▸ Task objective: Below are the records. Retype exactly the lines between the lines holding "You are a GUI" and "Task: Open File Explorer taskbar icon", inclusive.

(Given records begins)

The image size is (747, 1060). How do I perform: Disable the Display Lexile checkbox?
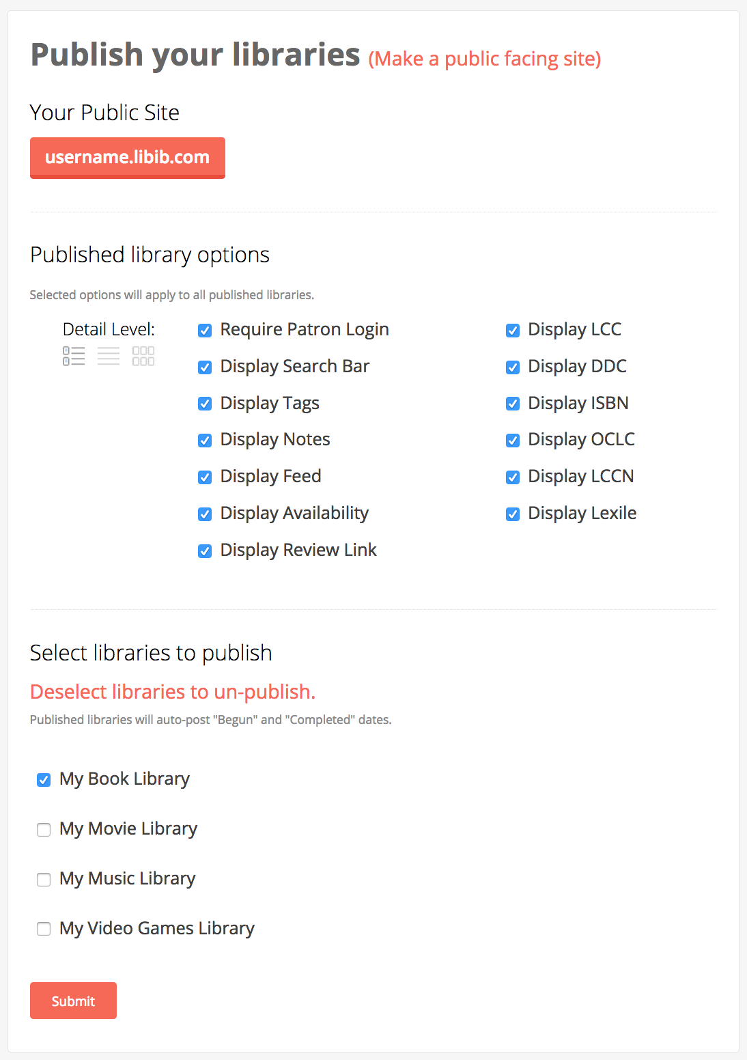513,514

(Given records ends)
(Given records begins)

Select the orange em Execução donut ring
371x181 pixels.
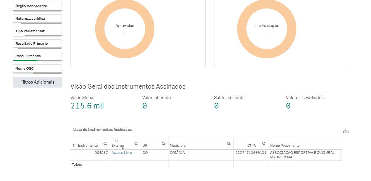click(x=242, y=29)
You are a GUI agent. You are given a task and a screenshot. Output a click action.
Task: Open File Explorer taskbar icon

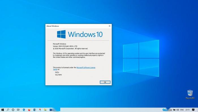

(Given records ends)
(Given records begins)

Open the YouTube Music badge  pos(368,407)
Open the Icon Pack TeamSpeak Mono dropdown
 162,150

(Given records ends)

▸ Task result:
You are a GUI agent. You are given a task and a screenshot. Output a click action.
Task: Open File Explorer taskbar icon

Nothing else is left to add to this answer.